Presented within the framework of Art Nou 2026, the exhibition originates from the book La apócrifa historia del Hércules enamorado y de su león emasculado, written by Sergio Mariano Colina, edited by Ignacio Rodríguez Somovilla and illustrated by Marcel Rubio. The story revisits the singular episode surrounding a sculpture of the Farnese Hercules located in the Martí-Codolar gardens in Barcelona during the early 1940s. Inspired by Italian and French garden models, these spaces brought together parterres, fountains, giochi d’acqua, and canal systems designed not only for irrigation but also for ornamentation and playful interaction with water.
From this episode, Marcel Rubio develops an exhibition conceived as a sensitive journey through this imagined garden, reconstructed through memory, observation, and drawing. For the first time, the artist does not begin with a fixed theme or predefined narrative, but instead proposes a visual drift akin to the movement of a camera slowly advancing and pausing on the smallest details: plants, shadows cast across the ground, stones, flowers, the garden’s inhabitants, and the possible encounters that might unfold within this space.

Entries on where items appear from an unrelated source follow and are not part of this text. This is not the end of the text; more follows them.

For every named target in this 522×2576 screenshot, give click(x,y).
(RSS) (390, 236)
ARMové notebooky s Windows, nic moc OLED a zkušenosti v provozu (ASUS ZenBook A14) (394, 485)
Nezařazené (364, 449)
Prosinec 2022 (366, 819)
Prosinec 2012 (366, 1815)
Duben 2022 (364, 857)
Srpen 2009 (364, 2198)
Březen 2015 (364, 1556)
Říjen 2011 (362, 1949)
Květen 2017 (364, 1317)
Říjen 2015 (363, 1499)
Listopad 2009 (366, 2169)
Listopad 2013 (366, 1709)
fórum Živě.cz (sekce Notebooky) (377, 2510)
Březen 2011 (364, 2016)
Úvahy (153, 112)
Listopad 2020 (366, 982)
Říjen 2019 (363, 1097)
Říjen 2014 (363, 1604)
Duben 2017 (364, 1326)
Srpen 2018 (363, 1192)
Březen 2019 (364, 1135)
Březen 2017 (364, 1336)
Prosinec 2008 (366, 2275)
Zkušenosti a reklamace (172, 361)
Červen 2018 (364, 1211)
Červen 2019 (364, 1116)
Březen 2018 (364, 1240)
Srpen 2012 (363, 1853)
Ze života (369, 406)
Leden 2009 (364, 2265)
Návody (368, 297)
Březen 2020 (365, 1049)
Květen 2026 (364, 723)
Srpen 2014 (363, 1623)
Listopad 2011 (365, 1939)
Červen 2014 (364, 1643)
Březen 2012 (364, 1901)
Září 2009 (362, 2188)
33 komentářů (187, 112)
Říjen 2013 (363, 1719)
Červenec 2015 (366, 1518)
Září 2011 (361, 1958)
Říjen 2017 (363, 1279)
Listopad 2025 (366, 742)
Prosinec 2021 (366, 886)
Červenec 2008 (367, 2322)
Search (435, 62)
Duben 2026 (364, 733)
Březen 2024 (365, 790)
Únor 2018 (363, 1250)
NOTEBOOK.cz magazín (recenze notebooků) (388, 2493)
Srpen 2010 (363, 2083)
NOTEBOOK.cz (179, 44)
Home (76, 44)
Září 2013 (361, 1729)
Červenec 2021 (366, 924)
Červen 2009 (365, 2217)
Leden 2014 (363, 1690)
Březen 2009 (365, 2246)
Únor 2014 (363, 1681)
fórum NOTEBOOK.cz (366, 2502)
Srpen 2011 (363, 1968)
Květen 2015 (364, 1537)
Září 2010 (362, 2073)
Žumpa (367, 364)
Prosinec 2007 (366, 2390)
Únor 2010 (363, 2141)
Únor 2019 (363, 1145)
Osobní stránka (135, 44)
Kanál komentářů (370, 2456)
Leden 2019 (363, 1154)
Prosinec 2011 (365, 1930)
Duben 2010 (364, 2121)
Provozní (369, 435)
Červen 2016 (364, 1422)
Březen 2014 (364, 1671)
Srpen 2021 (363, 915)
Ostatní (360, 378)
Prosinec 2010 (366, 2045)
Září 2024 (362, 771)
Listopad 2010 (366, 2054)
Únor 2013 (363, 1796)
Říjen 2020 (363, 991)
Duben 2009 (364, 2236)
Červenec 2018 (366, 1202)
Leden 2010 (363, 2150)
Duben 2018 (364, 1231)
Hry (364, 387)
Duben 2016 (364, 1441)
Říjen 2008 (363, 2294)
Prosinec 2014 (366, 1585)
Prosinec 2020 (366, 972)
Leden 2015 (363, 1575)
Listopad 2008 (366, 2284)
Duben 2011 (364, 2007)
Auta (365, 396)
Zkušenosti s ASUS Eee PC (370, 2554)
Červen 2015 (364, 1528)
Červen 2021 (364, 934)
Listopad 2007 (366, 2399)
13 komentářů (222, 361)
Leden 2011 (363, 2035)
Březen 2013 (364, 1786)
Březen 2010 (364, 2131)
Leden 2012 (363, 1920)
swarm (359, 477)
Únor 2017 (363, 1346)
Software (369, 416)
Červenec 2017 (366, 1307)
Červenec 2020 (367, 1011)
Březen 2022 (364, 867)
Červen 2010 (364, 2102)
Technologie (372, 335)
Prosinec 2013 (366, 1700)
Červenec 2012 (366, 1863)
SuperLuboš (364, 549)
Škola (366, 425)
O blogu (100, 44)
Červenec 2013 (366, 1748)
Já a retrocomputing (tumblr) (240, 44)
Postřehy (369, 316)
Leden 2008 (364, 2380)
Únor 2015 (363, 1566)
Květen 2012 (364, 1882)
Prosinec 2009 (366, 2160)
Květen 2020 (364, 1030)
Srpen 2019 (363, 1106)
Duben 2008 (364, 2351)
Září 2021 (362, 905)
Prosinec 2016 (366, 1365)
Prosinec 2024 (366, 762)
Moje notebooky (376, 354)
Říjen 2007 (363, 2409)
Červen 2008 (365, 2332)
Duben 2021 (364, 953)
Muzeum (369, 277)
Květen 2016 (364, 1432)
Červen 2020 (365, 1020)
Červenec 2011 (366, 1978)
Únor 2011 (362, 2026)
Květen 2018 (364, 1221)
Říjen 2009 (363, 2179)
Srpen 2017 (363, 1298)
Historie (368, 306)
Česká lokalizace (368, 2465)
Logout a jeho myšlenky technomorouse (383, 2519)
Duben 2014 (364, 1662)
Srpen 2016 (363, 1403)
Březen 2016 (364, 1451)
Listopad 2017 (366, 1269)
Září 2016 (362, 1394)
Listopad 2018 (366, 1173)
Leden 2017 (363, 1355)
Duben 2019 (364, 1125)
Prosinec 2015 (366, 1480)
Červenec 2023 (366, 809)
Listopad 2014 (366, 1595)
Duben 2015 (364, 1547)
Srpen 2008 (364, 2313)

The exhibition unfolds entirely through drawing, transformed here not only into a technique but into the very language and living material of the show itself. Rather than representing the garden, the works seem to wander through and inhabit it, allowing the gesture of drawing to expand across different surfaces and situations. In this sense, the exhibition proposes a contemplative experience in which the anecdotal, the ornamental, and the everyday acquire a poetic dimension, revealing the garden as a space of fiction, memory, and constant transformation.
With this exhibition, galeria SENDA joins the Art Nou 2026 programme through a proposal that positions drawing as a tool for observation and displacement, inviting viewers to enter a landscape shaped by attentiveness to detail, imagination, and the transformative potential of gesture.
The exhibition also incorporates the inspiring presence of Greek dancer Vangélis Liopirákis, whose sensitivity and corporeality have accompanied the project’s imaginary world and permeate many of the figures and atmospheres inhabiting the exhibition.